If only a single atomic energy (float) is specified and if the featuriser encounters a charged atom, it will raise a warning and use the only specified energy for that atom. If the value is a dictionary of {charges: atomic energies} and the featuriser encounters a charged atom which is not specified in the dictionary, then it will raise a RuntimeError and fail.

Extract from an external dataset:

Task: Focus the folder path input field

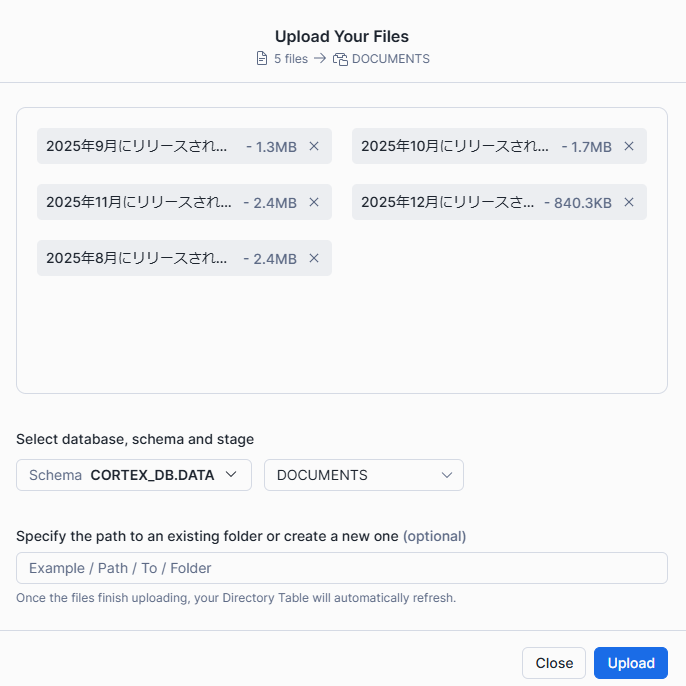Action: tap(341, 568)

In general, there are two ways to obtain atomic self energies for featurisation: From numerical QM solutions or via dataset least squares regression fitting. For the second option, we provide a convenience function to do so. It uses the molecule column, the energy column, and the backend to perform a least squares regression using the number and types of atoms in the molecules against the energy

from physicsml.utils import get_atomic_energies

get_atomic_energies(
    dataset["mol_bytes"],
    dataset['u0'],
    backend="rdkit"
)
{1: -0.6045351663510158,
 6: -38.07364113277528,
 7: -54.7480044289392,
 8: -75.22278796676991,
 9: -99.86075983009577}

atom_features#

Apart from atomic numbers, we optionally provide a way to compute atomic features which will be concatenated to the node features later on in the dataloader. There are a few to choose from:

  • 'formal_charge': The formal charge of the atom

  • 'degree': The degree of the atom

  • 'stereo': The stereochemistry of the atom

  • 'is_in_ring': Whether the atom is in a ring

  • 'is_aromatic': Whether the atom is in an aromatic ring

  • 'is_chiral': Whether the atom is chiral

You can specify any or all of these features as a list.

Note

You do not have to worry about the order of the strings in the list, the featuriser will order them alphabetically for you.

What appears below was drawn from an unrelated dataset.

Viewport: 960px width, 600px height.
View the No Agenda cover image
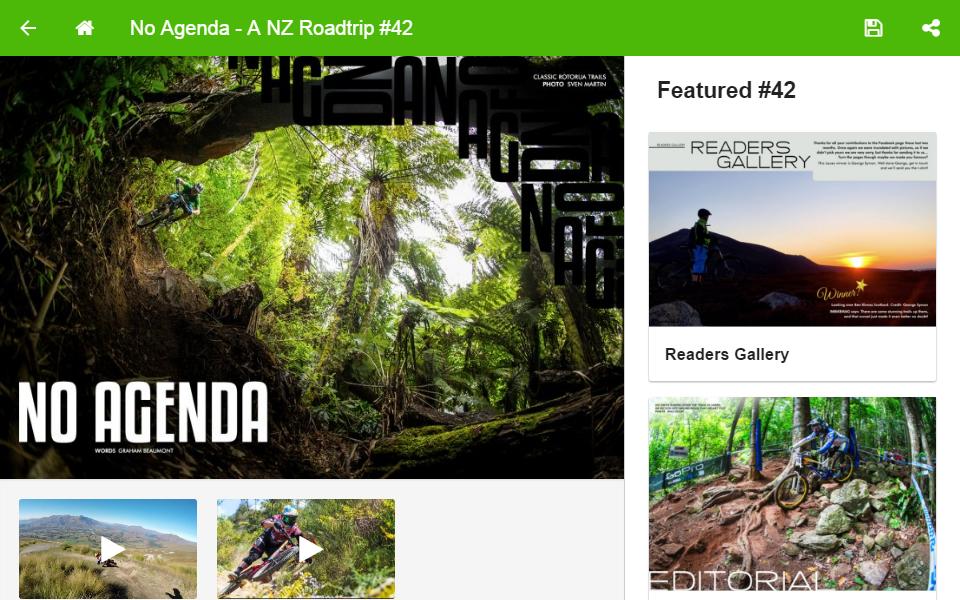(x=312, y=267)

The computed features would be a list of list (one for each atom in the molecule) with the concatenated one-hot encoding of the features. For CH4, it would be

{
    'physicsml_atom_features': [
        [...],  # C features
        [...],  # H features
        [...],  # H features
        [...],  # H features
        [...],  # H features
    ]
}

Warning

We do not guarantee that the molecules being featurised have correct, sanitised atom features. That is the user’s responsibility.

bond_features#

We also optionally provide a way to compute bond features which can be concatenated to edge features later on in the models. There are a few to choose from:

  • 'order': The order of the bond

  • 'stereo': The stereochemistry of the bond

  • 'is_in_ring': Whether the bond is in a ring

  • 'is_chiral': Whether the bond is chiral

  • 'is_rotatable': Whether the bond is rotatable

You can specify any or all of these features as a list.

Note

You do not have to worry about the order of the strings in the list, the featuriser will order them alphabetically for you.

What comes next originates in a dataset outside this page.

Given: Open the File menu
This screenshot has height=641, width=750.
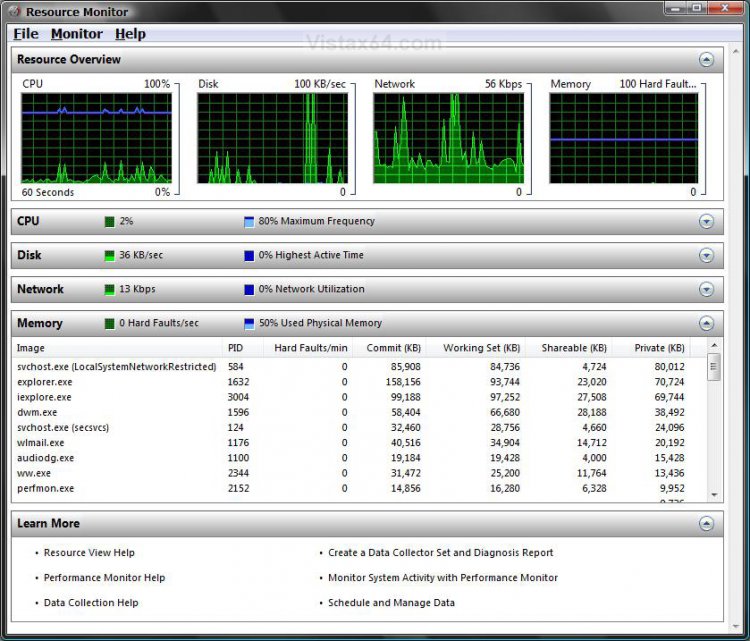Looking at the screenshot, I should pos(26,34).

The computed features would be sparsely encoded as a list of list (one for each bond in the molecule) with the concatenated one-hot encoding of the features and the list of bond indices. For CH4, it would be

{
    'physicsml_bond_idxs': [
        [0, 1],
        [0, 2],
        [0, 3],
        [0, 4],
    ],
    'physicsml_bond_features': [
        [...],  # C-H (0, 1) features
        [...],  # C-H (0, 2) features
        [...],  # C-H (0, 3) features
        [...],  # C-H (0, 4) features
    ]
}

Warning

We do not guarantee that the molecules being featurised have correct, sanitised bond features. That is the user’s responsibility.

Important

If bond_features are computed and specified in the model config, then edge features (notice, edge not bond) will be created for all the edges in the input graph. The edges which are bona fide bonds will use the features computed here. The edges which are not bonds will use a feature vector of zeros with the same dimension as the bond_features.

backend#

We provide multiple backends for computing and extracting features. Currently, we support rdkit (public, free) and openeye (proprietary, paid).

Warning

Make sure that you load the datasets and featurise them with the same backend!